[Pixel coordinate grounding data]
****

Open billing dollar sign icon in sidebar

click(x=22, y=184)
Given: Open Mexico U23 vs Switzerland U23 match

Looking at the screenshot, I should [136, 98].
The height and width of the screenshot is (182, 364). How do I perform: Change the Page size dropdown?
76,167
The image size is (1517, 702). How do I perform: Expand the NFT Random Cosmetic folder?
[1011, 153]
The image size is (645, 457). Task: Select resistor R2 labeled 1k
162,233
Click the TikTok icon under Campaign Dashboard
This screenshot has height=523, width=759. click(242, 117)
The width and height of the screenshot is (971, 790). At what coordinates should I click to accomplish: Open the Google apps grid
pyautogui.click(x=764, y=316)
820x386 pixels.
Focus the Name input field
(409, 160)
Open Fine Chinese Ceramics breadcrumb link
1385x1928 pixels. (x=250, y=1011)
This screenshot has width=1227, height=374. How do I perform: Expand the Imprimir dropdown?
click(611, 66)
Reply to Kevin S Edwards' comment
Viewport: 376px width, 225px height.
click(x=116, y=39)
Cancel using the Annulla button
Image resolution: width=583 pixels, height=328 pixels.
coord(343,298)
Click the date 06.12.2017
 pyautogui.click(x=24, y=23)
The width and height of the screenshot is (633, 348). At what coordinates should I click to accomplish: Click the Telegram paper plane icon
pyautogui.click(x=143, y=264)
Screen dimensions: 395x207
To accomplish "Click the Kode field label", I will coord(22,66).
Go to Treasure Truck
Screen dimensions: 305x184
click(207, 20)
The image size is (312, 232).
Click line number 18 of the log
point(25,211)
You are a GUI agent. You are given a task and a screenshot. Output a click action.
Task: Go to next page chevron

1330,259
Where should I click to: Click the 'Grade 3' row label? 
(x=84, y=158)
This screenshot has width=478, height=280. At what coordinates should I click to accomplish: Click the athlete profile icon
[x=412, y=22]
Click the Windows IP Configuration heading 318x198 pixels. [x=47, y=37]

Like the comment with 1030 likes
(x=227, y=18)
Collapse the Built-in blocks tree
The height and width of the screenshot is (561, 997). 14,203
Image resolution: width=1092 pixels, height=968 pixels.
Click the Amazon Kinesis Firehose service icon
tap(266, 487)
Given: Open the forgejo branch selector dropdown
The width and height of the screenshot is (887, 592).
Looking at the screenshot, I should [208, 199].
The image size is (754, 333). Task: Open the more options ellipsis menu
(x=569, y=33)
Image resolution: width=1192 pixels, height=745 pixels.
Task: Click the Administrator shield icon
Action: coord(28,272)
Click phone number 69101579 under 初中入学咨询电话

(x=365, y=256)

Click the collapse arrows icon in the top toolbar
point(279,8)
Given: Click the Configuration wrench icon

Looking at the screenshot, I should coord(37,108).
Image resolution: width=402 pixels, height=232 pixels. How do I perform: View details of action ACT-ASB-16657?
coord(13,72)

****

▶ **Exercise objective**:
Write out every entry again so that each line matches the original exactly.

▶ **Solution to this task**:
Open billing dollar sign icon in sidebar

click(x=22, y=184)
Given: Open Mexico U23 vs Switzerland U23 match

Looking at the screenshot, I should [136, 98].
The height and width of the screenshot is (182, 364). How do I perform: Change the Page size dropdown?
76,167
The image size is (1517, 702). How do I perform: Expand the NFT Random Cosmetic folder?
[1011, 153]
The image size is (645, 457). Task: Select resistor R2 labeled 1k
162,233
Click the TikTok icon under Campaign Dashboard
This screenshot has height=523, width=759. click(242, 117)
The width and height of the screenshot is (971, 790). At what coordinates should I click to accomplish: Open the Google apps grid
pyautogui.click(x=764, y=316)
820x386 pixels.
Focus the Name input field
(409, 160)
Open Fine Chinese Ceramics breadcrumb link
1385x1928 pixels. (x=250, y=1011)
This screenshot has width=1227, height=374. How do I perform: Expand the Imprimir dropdown?
click(611, 66)
Reply to Kevin S Edwards' comment
Viewport: 376px width, 225px height.
click(x=116, y=39)
Cancel using the Annulla button
Image resolution: width=583 pixels, height=328 pixels.
coord(343,298)
Click the date 06.12.2017
 pyautogui.click(x=24, y=23)
The width and height of the screenshot is (633, 348). At what coordinates should I click to accomplish: Click the Telegram paper plane icon
pyautogui.click(x=143, y=264)
Screen dimensions: 395x207
To accomplish "Click the Kode field label", I will coord(22,66).
Go to Treasure Truck
Screen dimensions: 305x184
click(207, 20)
The image size is (312, 232).
Click line number 18 of the log
point(25,211)
You are a GUI agent. You are given a task and a screenshot. Output a click action.
Task: Go to next page chevron

1330,259
Where should I click to: Click the 'Grade 3' row label? 
(x=84, y=158)
This screenshot has width=478, height=280. At what coordinates should I click to accomplish: Click the athlete profile icon
[x=412, y=22]
Click the Windows IP Configuration heading 318x198 pixels. [x=47, y=37]

Like the comment with 1030 likes
(x=227, y=18)
Collapse the Built-in blocks tree
The height and width of the screenshot is (561, 997). 14,203
Image resolution: width=1092 pixels, height=968 pixels.
Click the Amazon Kinesis Firehose service icon
tap(266, 487)
Given: Open the forgejo branch selector dropdown
The width and height of the screenshot is (887, 592).
Looking at the screenshot, I should [208, 199].
The image size is (754, 333). Task: Open the more options ellipsis menu
(x=569, y=33)
Image resolution: width=1192 pixels, height=745 pixels.
Task: Click the Administrator shield icon
Action: coord(28,272)
Click phone number 69101579 under 初中入学咨询电话

(x=365, y=256)

Click the collapse arrows icon in the top toolbar
point(279,8)
Given: Click the Configuration wrench icon

Looking at the screenshot, I should coord(37,108).
Image resolution: width=402 pixels, height=232 pixels. How do I perform: View details of action ACT-ASB-16657?
coord(13,72)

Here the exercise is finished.